[stylist] suggestions on this short story

Vejas alpineimagination at gmail.com
Sun Feb 2 17:58:28 UTC 2014


Bridgit,
I sent you the story into your hotmail.  I, too, have issues with 
my braille-note.  When I send too much text in an e-mail, only a 
certain amount will come through, which means that if I wanted to 
send the whole story I would have to divide it into 2 or more 
separate e-mails.
In answer to your questions:
1.  No, we don't actually have to write about romantic love.  
However, our assignment is that we have to write a collection.  
Besides this piece I already have 1 other short story and 1 poem 
and have to write several others.  That being said, I latch on to 
any ideas, LOL.  I find it hard to think of the various topics to 
write about, and in the next 9 days I have to think of several 
other characters, plots, etc.  I may write a few more poems but I 
really have just started getting into poetry.

▸ Problem
Answer these questions from the email:
(a) What happens when too much text is sent in one message from the braille-note?
(b) What does the assignment require the writer to produce?
(c) How many days does the writer have to come up with several other characters and plots?
The data from here on comes from a different source, unrelated to the email.

▸ Collected material

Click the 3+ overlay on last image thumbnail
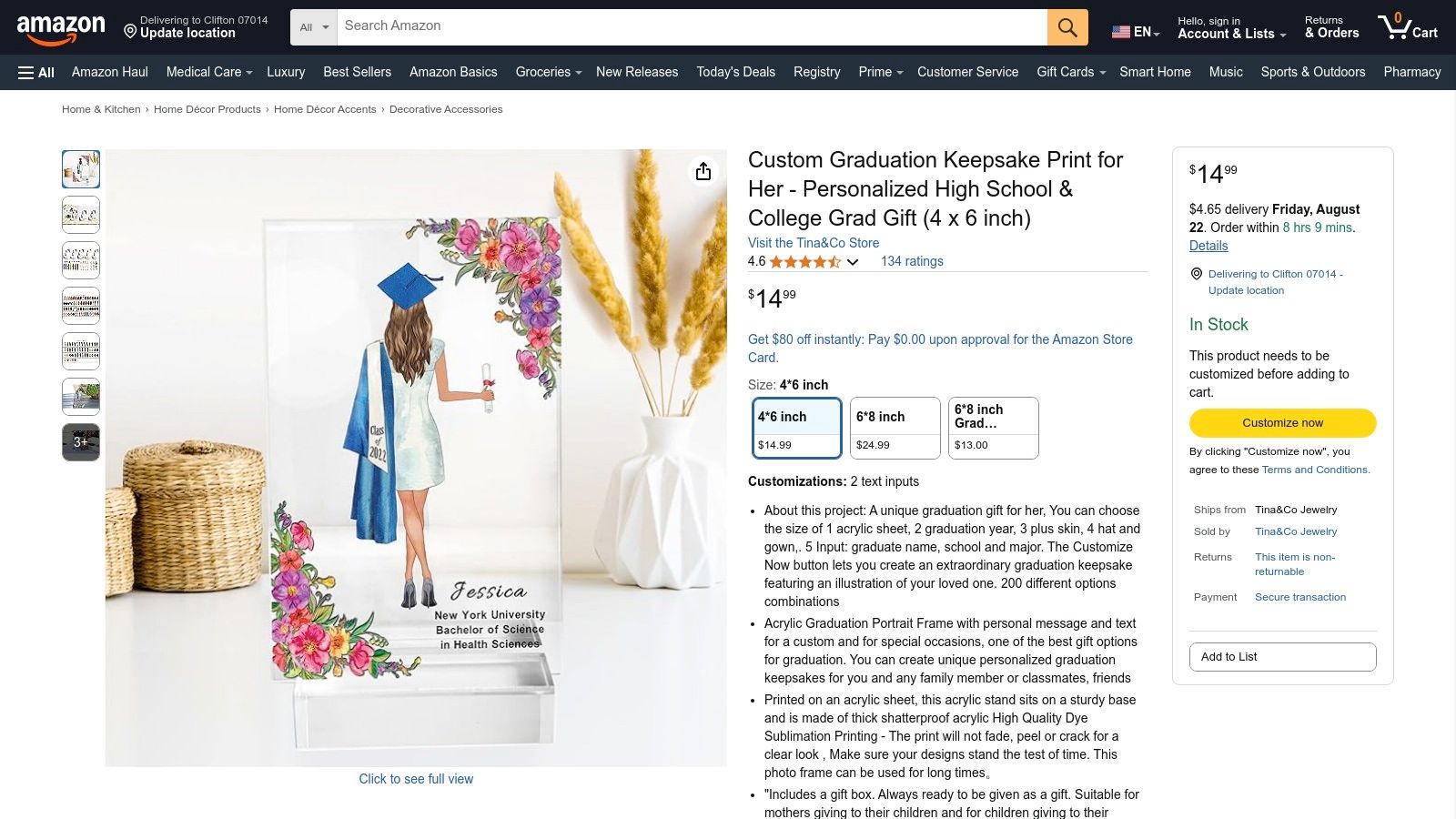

▸ Answer for this exercise
(a) Only a certain amount of the text comes through.
(b) A collection.
(c) Nine days.